Полезли в воду, течение начало сносить. Уже почти добрались до цели, когда вдруг опора хрястнула и мотоциклет погрузился в воду, одни рукоятки на поверхности остались. Его потащило к берегу, прямо на ветки ивняка.

– Черт, Верка эта, – отплевывался где-то впереди меня Алешка, он уже плыл к берегу.

Выбрались на песок. Федин полез в ивовые заросли, решив, что оттуда сподручнее достать будет, но скоро выбрался обратно.

– Не подойти, – хмуро бросил мне.

– Веревки нужны. Зацепим и вытащим, – сказал Алексей.

– Голова, – тихо, себе под нос, прошипел Федин.

На перекате вода галькой играла, уныло что-то брякало в качающемся на волне мотоциклете. Мне это брожение по берегу надоело.

– Я в деревню! – крикнул, и Федин мрачно кивнул. До деревни было рукой подать. Дорога шла вдоль берега, я и не заметил, как добежал. Возле деревни, из тумана, над полем, заячий треух выплыл. Потом лошадиная морда появилась, потом и вся лошадь. Но это туман полз от реки, а лошадь с пастухом на месте стояла.

Пастух мне лошадь и одолжил, и веревку отдал – отвязал корову. Я чуть не наступил на лежавшую в траве козу, она мекнула, ей ответила еще одна. Вот и все стадо. Война.

Как я на лошадь забрался, не помню. Помню, пастух что-то крикнул, показал, как вправо-влево поворачивать, как тормозить, и шлепнул крепко по крупу. Лошадь вздрогнула, фыркнула длинно и пошла, пошла…

Я сдуру наподдал пятками, ход прибавился.
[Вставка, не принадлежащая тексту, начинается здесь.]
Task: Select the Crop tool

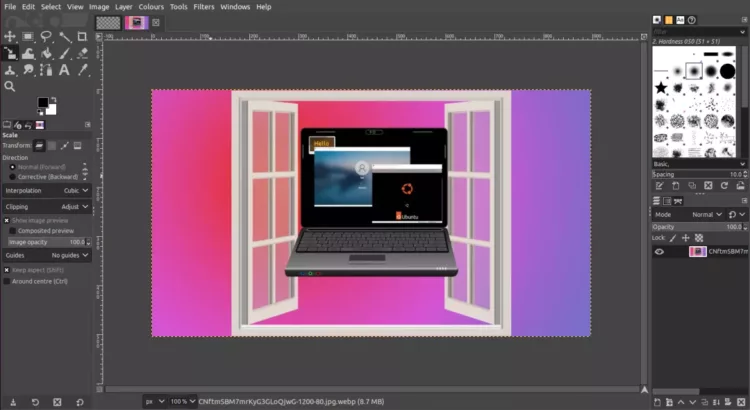Action: coord(82,36)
Рванули по кочкам рывками, вспомнилось, что должно бы быть седло, но седла не имелось. Мы с конем скакали в тумане, я видел только гриву, прядающие уши и слышал топот копыт. Вскоре показались прибрежные кусты, прямо по курсу. Натянув повод, я бормотал: «Стоять, стоять, мой хороший, кому сказал, мерин сивый, костей ведь не соберем…»

Что из всего этого сработало, не знаю, но лошадь встала посреди тумана. Ничего не видать. И тут хриплое дыхание, маты и топот заставили меня скатиться вниз на раз-два. Шагах в десяти на песке барахтались Федин и Морозов. Не понять, кто где. Вот Морозов извернулся, рубаха затрещала, и штурман сверху заехал кулаком в глаз старшине. Слабо заехал. Федин подскочил и с налету вроде как в зубы… нет, промазал. Но все равно молодец, отбивался, хоть я и за Лешку, но по справедливости – молодец. А Лешка прижал ординарца локтем мордой в песок.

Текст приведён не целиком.